Zimbabwe

Family of six now requires ZW$110 550 for monthly expenses

By Alois Vinga

THE cost of living for a family of six has shot up to a whooping ZW$110 550 for monthly expenses, Zimbabwe National Statistics Agency (ZIMSTAT) latest data for June 2022 has revealed.

During the period under review, the Total Consumption Poverty Line (TCPL) for one person rose to ZW$18 425.

“This means that a family of six now requires ZW$110 550 to meet both non-food and food items as at June 2022 in order not to be deemed poor.
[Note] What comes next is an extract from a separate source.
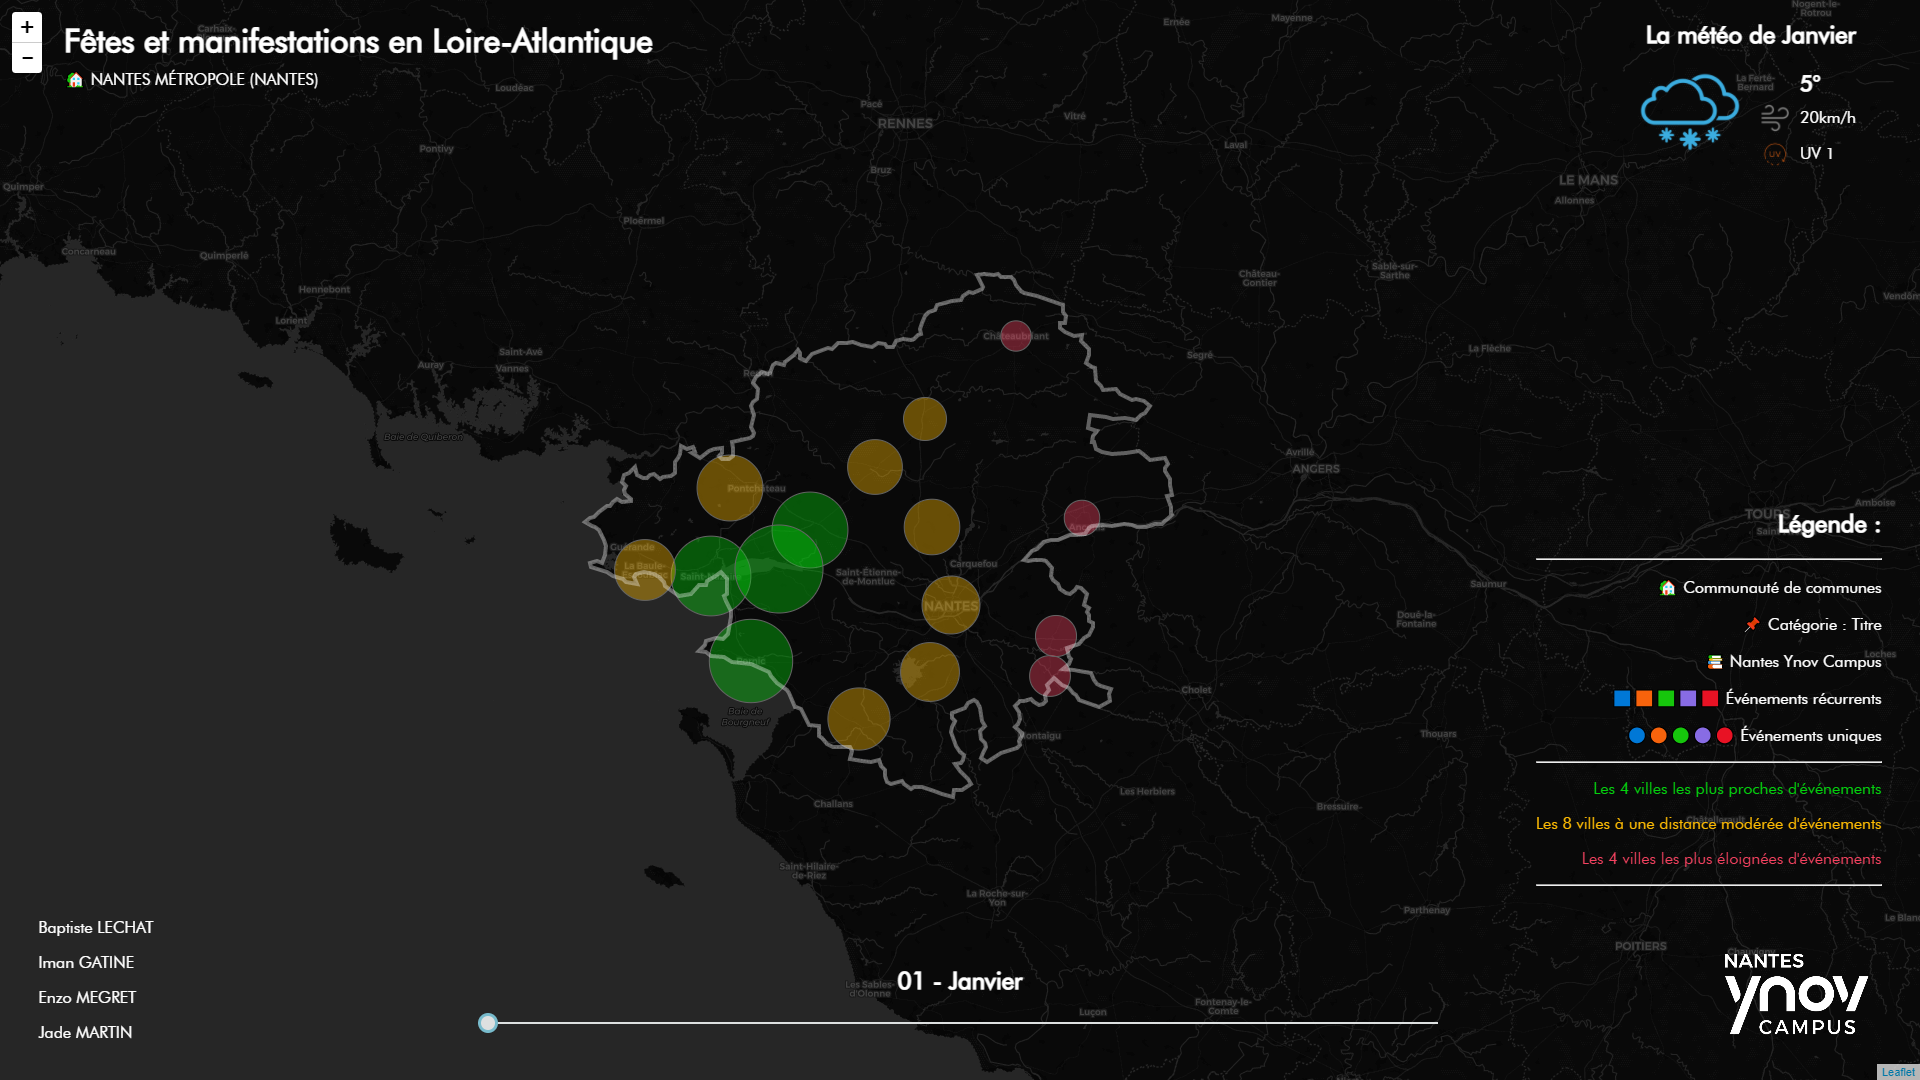Click the stacked books Ynov Campus icon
This represents an increase of 31.2 percent when compared to the May 2022 figure of ZW$14,041.38,” said ZIMSTAT.

The data shows that food needs are among the most expensive with one person requiring ZW$13 875 per month just to meet consumption needs.

The statistics agency reported that the month on month inflation rate during the review period gained 9,7% to close the month at 30,7%.
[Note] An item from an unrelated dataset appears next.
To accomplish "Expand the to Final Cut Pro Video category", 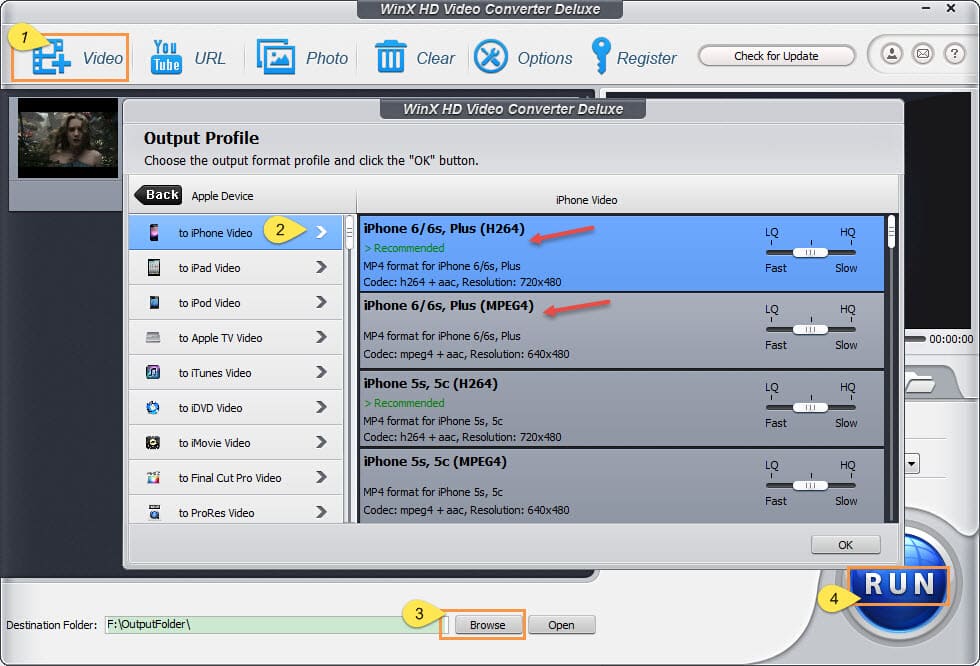I will pyautogui.click(x=321, y=477).
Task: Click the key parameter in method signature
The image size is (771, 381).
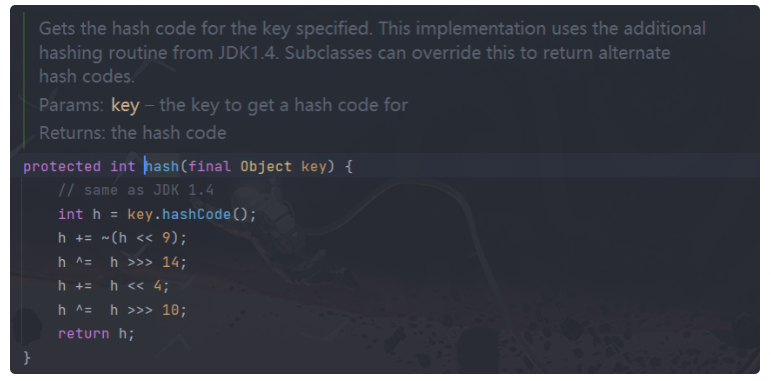Action: pyautogui.click(x=314, y=166)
The year-on-year inflation rate for the month of June 2022 as measured by the all items Consumer Price Index (CPI) stood at 191,6%.

This means that prices as measured by the all items CPI increased by an average of 191.6 percent between June 2021 and June 2022.
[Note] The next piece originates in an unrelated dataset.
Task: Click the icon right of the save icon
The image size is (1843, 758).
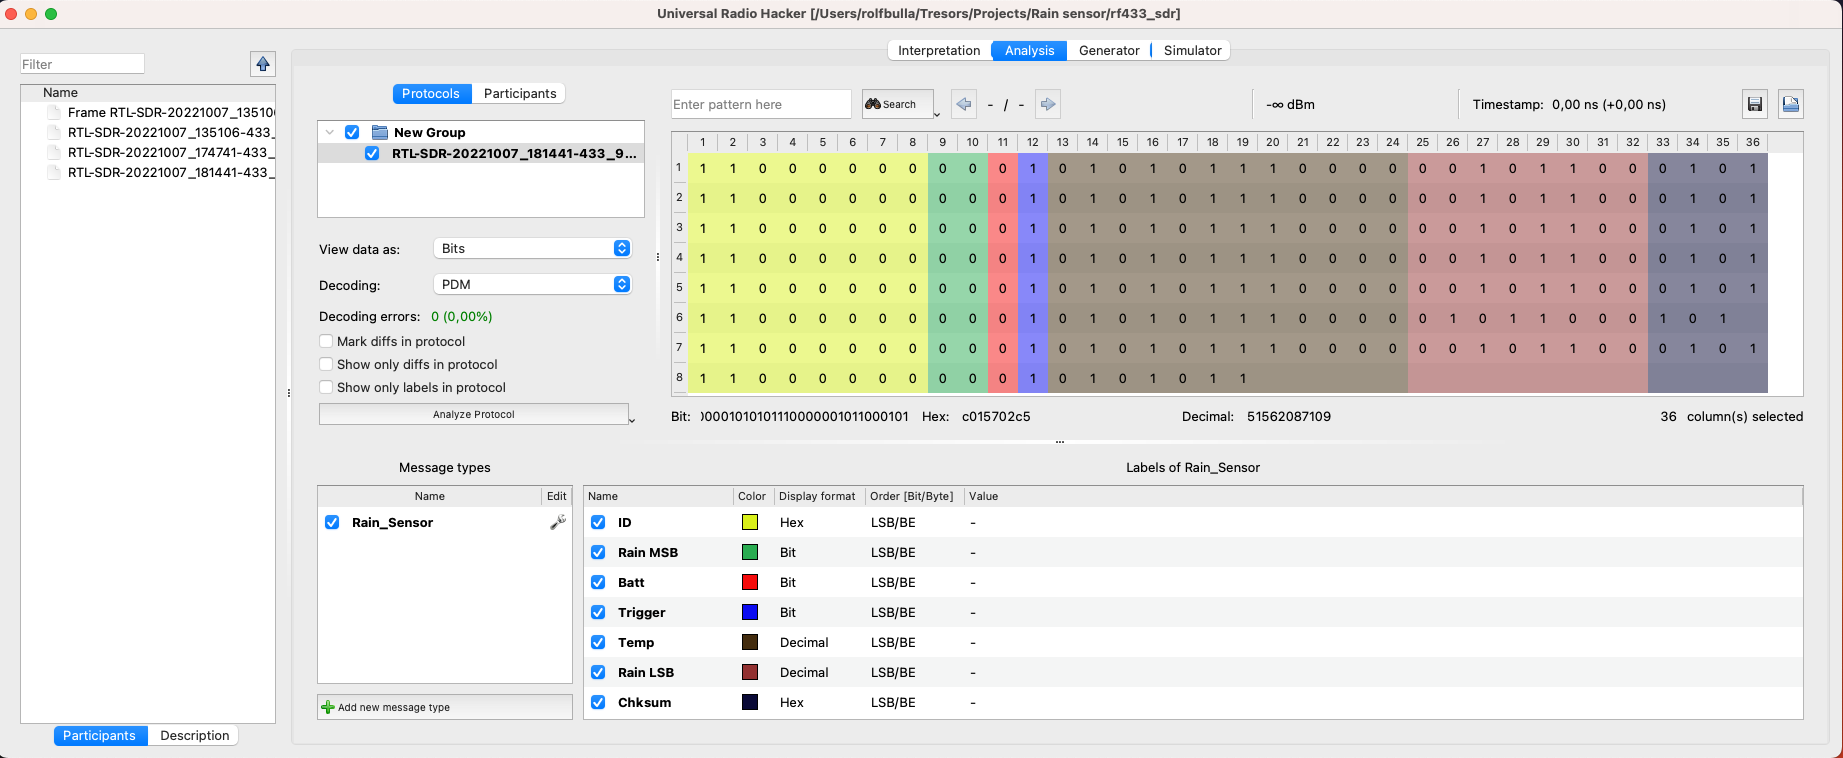Action: coord(1791,104)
The developments fly in the face of already struggling citizens whose salaries have not kept pace with the inflationary developments obtaining in the economy with the majority of citizens currently earning salaries which are way below ZW$50 000 mark.

Recently boarding schools and other tertiary learning institutions moved to demand fees top up from parents citing that the initially paid fees could no longer meet the daily operational demands.

The tide of surging inflation is however currently not synonymous to Zimbabwe alone as it comes on the  back of rising global inflation triggered by the impact of Russia/Ukraine war’s impact on  supply chain  disruptions.

In the European Union inflation is currently hovering at an average of 8,1% with the United Kingdom 9% with the United States battling  8,3% rate as of May 2022.

The perpetuation of the disturbances have prompted unending fuel prices which will all have a huge impact likely to frustrate ongoing economic reforms in countries which had tabled recovery plans like Zimbabwe.